Quanto a Passepartout, o mal do mar não tinha nenhum efeito sobre ele. Ocupava uma cabina de frente e comia, ele também, conscienciosamente. É preciso dizer que, decididamente, a viagem, feita em tais condições, não lhe desagradava. Tirava partido dela. Bem nutrido, bem alojado, via países e ademais afirmava a si próprio que toda esta fantasia acabaria em Bombaim.

No dia seguinte ao da partida de Suez, 10 de outubro, não foi sem certo prazer que reencontrou sobre a coberta o obsequioso personagem a quem tinha se dirigido ao desembarcar no Egito.

– Não me engano, disse, abordando-o com seu mais amável sorriso, não foi o senhor, quem tão generosamente me serviu de guia em Suez?

– Realmente, respondeu o detetive, reconheço-o! É o criado daquele inglês extravagante...

– Precisamente, senhor...

– Fix.

– Senhor Fix, respondeu Passepartout. Encantado em rencontrá-lo à bordo. E para onde vai?

– Mas, como você, para Bombaim.

– Ótimo! Já fez esta viagem antes?

– Diversas vezes, respondeu Fix. Sou um agente da Companhia peninsular.

– Então conhece a Índia?

– Mas... sim... respondeu Fix, que não queria adiantar-se muito.

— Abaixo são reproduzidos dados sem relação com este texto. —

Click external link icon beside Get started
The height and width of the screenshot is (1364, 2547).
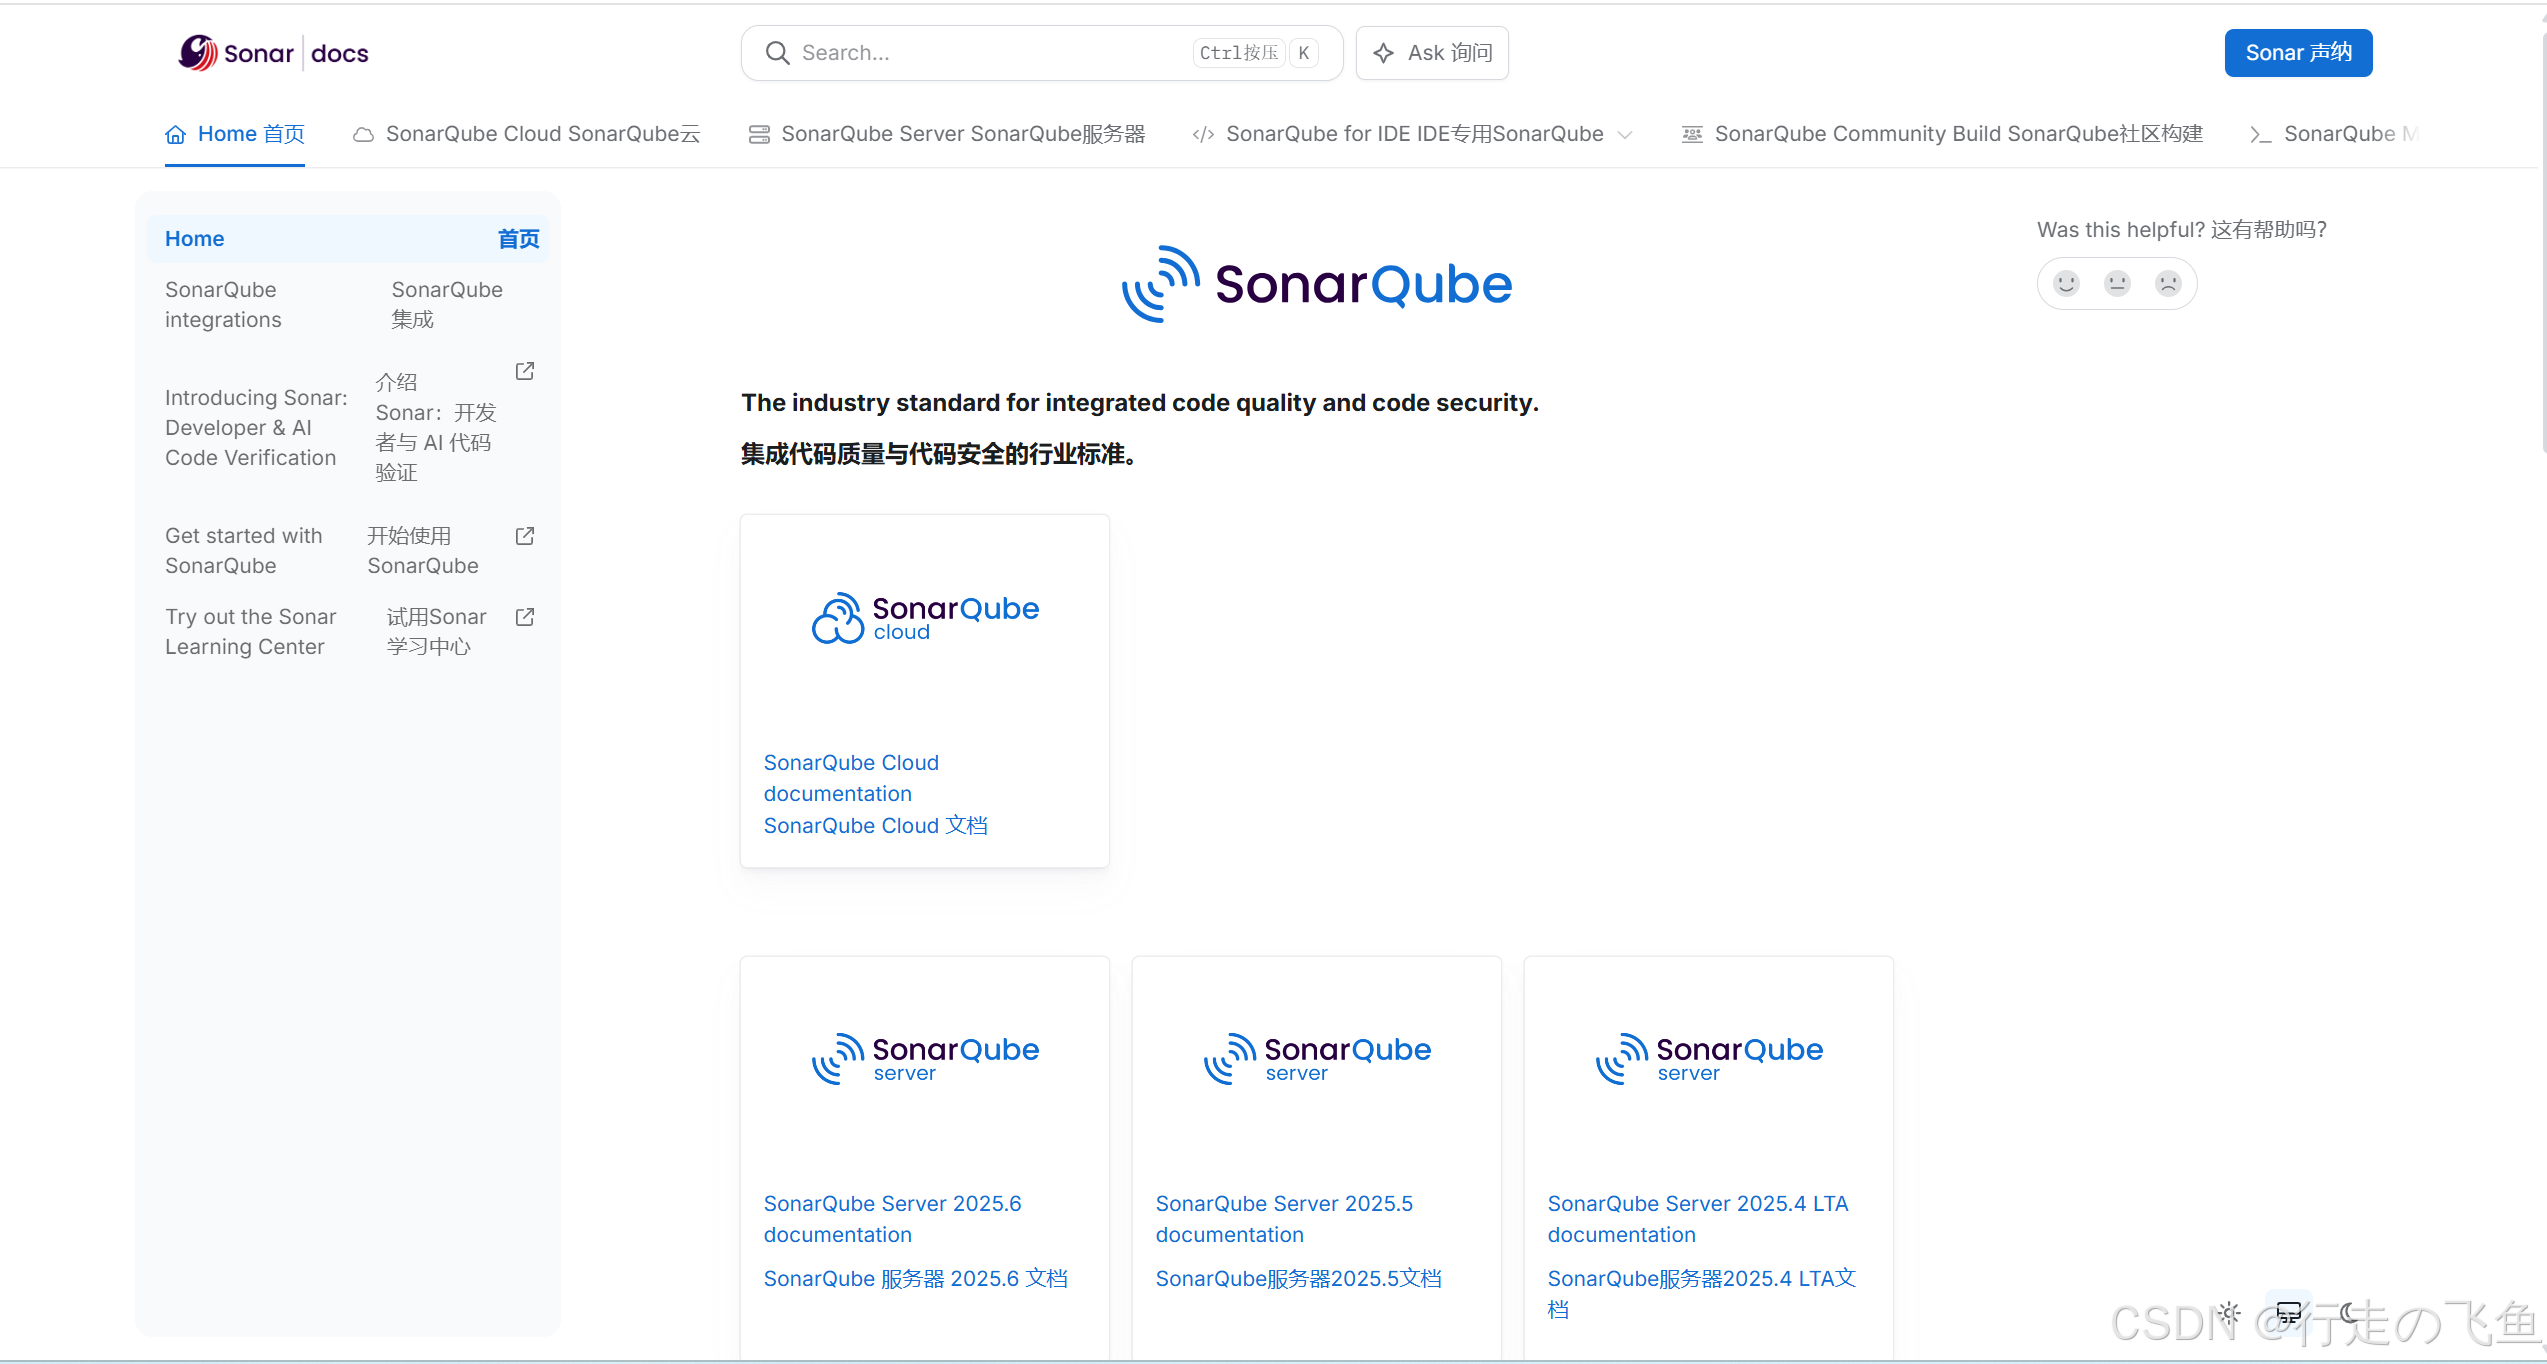[x=525, y=536]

– E é curiosa, esta Índia?

– Muito curiosa! Mesquitas, minaretes, templos, faquires, pagodes, tigres, serpentes, bailarinas! Espero que tenha tempo para visitar o país.

– Espero que sim, senhor Fix. Bem compreende que não é permitido a um homem são de espírito passar a vida saltando de um paquete para uma estrada de ferro, e de uma estrada de ferro para um paquete, sob pretexto de fazer a volta ao mundo em oitenta dias! Não. Toda esta ginástica cessará em Bombaim, nem duvide disso.

– E Mr. Fogg passa bem? perguntou Fix com o tom de voz mais natural do mundo.

– Muito bem, senhor Fix, muito bem. Eu também, a propósito. Como um ogro que tivesse jejuado. É o ar do mar.

– E o seu patrão, não o vejo nunca no convés.

– Jamais. Ele não é curioso.

– Sabe, senhor Passepartout, esta pretensa viagem em oitenta dias bem que poderia ocultar uma missão secreta... uma missão diplomática, por exemplo!

– Palavra, senhor Fix, não sei de nada, juro, e, na verdade, não daria meia coroa para saber.

Desde este reencontro, Passepartout e Fix conversaram muitas vezes. O inspetor de polícia tinha interesse em ficar íntimo do criado do senhor Fogg. Poderia lhe ser útil. Por isso oferecia-lhe com frequência, no bar-room do Mongolia, alguns copos de whisky ou de pale ale, que o bom moço aceitava sem cerimônia e que até retribuía para não ficar para trás – achava, pois, este Fix um gentleman muito simpático.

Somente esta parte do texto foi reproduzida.